◆ COMPITO ASSEGNATO 1
Secondo l'articolo sulla sindrome dell'intestino gocciolante, a quale argomento è dedicato il 26° numero di Risposta ImmunITALIA?
◆ COMPITO ASSEGNATO 2
Riscrivi per favore come elenco il paragrafo dell'articolo sulla sindrome dell'intestino gocciolante che inizia con «La Leaky Gut Syndrome», conservandone i fatti principali.
◆ COMPITO ASSEGNATO 3
Prosegui l'articolo sulla sindrome dell'intestino gocciolante dal punto in cui si ferma.

◆ ESTRATTO DELLA PAGINA
'''

21 Set Sindrome dell’intestino gocciolante: quali sono i sintomi e la cura?
Il 26° numero di Risposta ImmunITALIA, la rubrica settimanale in cui il prof. Minelli risponde alle domande dei pazienti, è dedicato alla sindrome dell’intestino permeabile, di cui approfondiremo cause, sintomi e prospettive terapeutiche.
La “sindrome dell’intestino gocciolante” sembra essere alla base di diverse patologie, allergie ed ipersensibilità. Quali sono i meccanismi che generano questa disfunzione della quale spesso non si considera la rilevanza sul piano clinico?
La Leaky Gut Syndrome (o ‘sindrome dell’intestino gocciolante’) riconosce la propria origine in un cedimento strutturale della barriera intestinale, ossia dell’interfaccia più efficiente, selettiva ed estesa tra l’organismo e l’ambiente esterno, che da un lato regola le dinamiche di transito e dunque garantisce il fisiologico assorbimento di acqua, elettroliti e nutrienti, e dall’altro gioca un ruolo determinante nei delicati meccanismi di difesa dell’organismo.

'''

◆ DATI DI ORIGINE
'''

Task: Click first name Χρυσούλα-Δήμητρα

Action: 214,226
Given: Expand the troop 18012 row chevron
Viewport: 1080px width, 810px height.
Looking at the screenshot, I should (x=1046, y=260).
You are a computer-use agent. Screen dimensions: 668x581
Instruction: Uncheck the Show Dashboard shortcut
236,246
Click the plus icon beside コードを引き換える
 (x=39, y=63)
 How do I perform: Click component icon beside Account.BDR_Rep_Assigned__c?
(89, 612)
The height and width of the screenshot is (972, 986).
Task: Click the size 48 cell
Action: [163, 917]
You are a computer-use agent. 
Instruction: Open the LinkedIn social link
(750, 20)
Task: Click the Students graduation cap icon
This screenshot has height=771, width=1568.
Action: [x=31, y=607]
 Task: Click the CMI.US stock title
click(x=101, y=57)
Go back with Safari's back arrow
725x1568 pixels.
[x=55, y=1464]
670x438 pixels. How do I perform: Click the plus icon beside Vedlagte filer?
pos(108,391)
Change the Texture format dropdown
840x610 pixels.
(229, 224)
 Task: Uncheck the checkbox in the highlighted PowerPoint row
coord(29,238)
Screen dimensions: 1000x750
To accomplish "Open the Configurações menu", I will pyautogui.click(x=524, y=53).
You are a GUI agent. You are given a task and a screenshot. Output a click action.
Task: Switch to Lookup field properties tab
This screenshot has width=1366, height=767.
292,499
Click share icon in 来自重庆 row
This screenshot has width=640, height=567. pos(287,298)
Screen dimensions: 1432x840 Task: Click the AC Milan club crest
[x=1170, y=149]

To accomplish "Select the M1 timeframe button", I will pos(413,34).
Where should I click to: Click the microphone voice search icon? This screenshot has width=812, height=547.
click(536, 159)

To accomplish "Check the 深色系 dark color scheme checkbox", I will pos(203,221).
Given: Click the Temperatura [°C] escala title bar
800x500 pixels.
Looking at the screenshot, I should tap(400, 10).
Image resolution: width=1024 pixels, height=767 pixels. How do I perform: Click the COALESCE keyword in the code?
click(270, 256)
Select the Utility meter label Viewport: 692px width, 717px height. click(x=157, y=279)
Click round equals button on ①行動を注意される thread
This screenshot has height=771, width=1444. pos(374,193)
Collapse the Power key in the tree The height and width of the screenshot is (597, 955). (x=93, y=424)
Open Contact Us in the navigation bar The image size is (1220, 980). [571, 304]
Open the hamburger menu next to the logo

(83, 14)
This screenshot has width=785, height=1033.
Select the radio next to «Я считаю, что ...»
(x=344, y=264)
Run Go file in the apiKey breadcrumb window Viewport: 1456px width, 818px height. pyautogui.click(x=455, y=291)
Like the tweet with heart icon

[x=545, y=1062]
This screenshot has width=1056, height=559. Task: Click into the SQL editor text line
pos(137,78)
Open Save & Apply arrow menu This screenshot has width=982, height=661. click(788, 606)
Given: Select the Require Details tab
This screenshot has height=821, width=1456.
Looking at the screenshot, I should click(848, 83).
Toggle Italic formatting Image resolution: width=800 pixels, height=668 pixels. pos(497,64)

'''

◆ RISULTATO 1
Alla sindrome dell'intestino permeabile.

◆ RISULTATO 2
- La Leaky Gut Syndrome (o "sindrome dell'intestino gocciolante") ha origine da un cedimento strutturale della barriera intestinale.
- La barriera intestinale è l'interfaccia più efficiente, selettiva ed estesa tra l'organismo e l'ambiente esterno.
- Regola le dinamiche di transito e garantisce il fisiologico assorbimento di acqua, elettroliti e nutrienti.
- Gioca un ruolo determinante nei meccanismi di difesa dell'organismo.

◆ RISULTATO 3
Stress ambientali, malattie infiammatorie da alimenti, consumo eccessivo di zuccheri e farine raffinate, alimenti processati, conservanti, scarsi apporti di frutta e verdura, uso continuo di farmaci diversi tra i quali soprattutto antidolorifici o gastroprotettori e/o antiacidi, irritano la mucosa intestinale, riducono la produzione dello strato di muco protettivo che riveste le cellule intestinali e indeboliscono l’adesione delle cellule costituenti la barriera intestinale, tra loro collegate per il tramite delle cosiddette ‘giunzioni serrate’ (o tight junctions). Ciò permette il passaggio indiscriminato di frammenti non digeriti di proteine o di prodotti derivanti dal metabolismo dei batteri intestinali o di tossine e/o altri allergeni, direttamente dall’intestino nel circolo sanguigno.
Cosa succede al nostro sistema immunitario quando la barriera intestinale cede diventando permeabile e, dunque, facilmente attraversabile da una quantità indiscriminata di sostanze diverse?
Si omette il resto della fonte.